Note: This story has been updated.

The first tenant slated for the soon-to-be redone Imperial Linen & Cleaners building a block west of the Green Line’s Coffee Plant/2nd Ward stop is now on its way there courtesy of Mike Sammons, one of the partners behind Midtown’s 13 Celsius, Mongoose vs Cobra, and Weights + Measures. A TABC notice is up on the building, reports a keen HAIF user, and last month an entity linked to Sammons called How To Survive on Land and Sea LLC filed plans to start converting 2,371 sq.-ft. of interior room into a bar.

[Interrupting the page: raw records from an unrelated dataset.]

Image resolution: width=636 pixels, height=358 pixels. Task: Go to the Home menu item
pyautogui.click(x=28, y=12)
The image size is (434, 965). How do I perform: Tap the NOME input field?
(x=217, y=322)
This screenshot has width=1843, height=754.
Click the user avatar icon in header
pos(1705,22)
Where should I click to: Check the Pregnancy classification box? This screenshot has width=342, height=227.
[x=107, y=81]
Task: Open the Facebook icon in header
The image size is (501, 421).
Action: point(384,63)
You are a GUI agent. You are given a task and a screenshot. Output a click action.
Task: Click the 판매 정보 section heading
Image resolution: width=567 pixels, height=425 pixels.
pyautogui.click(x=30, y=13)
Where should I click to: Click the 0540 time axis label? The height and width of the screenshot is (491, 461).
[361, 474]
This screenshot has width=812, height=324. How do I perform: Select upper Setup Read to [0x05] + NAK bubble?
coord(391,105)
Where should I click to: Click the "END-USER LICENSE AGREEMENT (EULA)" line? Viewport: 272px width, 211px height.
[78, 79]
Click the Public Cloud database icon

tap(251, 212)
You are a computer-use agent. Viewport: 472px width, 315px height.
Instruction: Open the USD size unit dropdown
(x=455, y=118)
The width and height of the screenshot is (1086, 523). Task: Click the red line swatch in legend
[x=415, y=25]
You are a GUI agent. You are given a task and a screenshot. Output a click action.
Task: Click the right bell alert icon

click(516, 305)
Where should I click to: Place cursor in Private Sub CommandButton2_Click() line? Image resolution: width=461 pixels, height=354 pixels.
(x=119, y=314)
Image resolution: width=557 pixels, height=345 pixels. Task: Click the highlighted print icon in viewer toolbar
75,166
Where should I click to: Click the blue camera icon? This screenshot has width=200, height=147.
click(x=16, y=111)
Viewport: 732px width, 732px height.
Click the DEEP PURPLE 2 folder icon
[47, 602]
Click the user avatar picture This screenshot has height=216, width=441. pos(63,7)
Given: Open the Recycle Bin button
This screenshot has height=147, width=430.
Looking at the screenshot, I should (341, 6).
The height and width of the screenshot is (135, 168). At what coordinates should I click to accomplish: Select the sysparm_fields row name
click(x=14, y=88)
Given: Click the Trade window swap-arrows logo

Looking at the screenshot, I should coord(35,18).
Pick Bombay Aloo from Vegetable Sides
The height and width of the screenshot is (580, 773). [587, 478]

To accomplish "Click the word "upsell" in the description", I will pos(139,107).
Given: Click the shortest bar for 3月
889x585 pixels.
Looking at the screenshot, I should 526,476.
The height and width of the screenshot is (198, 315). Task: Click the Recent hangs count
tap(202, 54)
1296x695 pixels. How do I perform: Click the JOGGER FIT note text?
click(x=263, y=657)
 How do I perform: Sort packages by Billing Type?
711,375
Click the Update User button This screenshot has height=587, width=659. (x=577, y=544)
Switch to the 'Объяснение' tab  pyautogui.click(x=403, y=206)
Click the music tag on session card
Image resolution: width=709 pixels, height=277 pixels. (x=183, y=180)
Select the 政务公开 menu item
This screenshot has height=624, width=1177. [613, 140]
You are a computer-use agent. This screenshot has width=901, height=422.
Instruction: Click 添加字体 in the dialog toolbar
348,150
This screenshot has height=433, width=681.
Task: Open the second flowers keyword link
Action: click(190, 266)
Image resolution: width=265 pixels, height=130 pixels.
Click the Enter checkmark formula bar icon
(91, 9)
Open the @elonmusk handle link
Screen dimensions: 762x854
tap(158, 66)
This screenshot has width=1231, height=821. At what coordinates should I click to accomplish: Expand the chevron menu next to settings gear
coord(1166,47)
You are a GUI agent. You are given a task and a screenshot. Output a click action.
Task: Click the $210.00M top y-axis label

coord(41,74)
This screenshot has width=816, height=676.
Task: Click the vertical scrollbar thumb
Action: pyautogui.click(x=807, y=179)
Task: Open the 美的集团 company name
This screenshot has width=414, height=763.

That’ll still leave lots of space for the other attractions that developer Jeff Kaplan wants to usher into the 19,969-sq.-ft. structure shown above that he’s now calling the Plant at Harrisburg. (One of them would’ve been Xela Coffee Roasters; it announced plans to move into the building in 2016 but has since rerouted to an forthcoming spot on Canal St., 5 blocks west of Lockwood) Before Kaplan made public his intention to transform the former cleaners, it played host to an art space that presented “visual art, literary readings and guided meditations; in the interest of, open-minded exploration of the transubstantiative properties of art and space.”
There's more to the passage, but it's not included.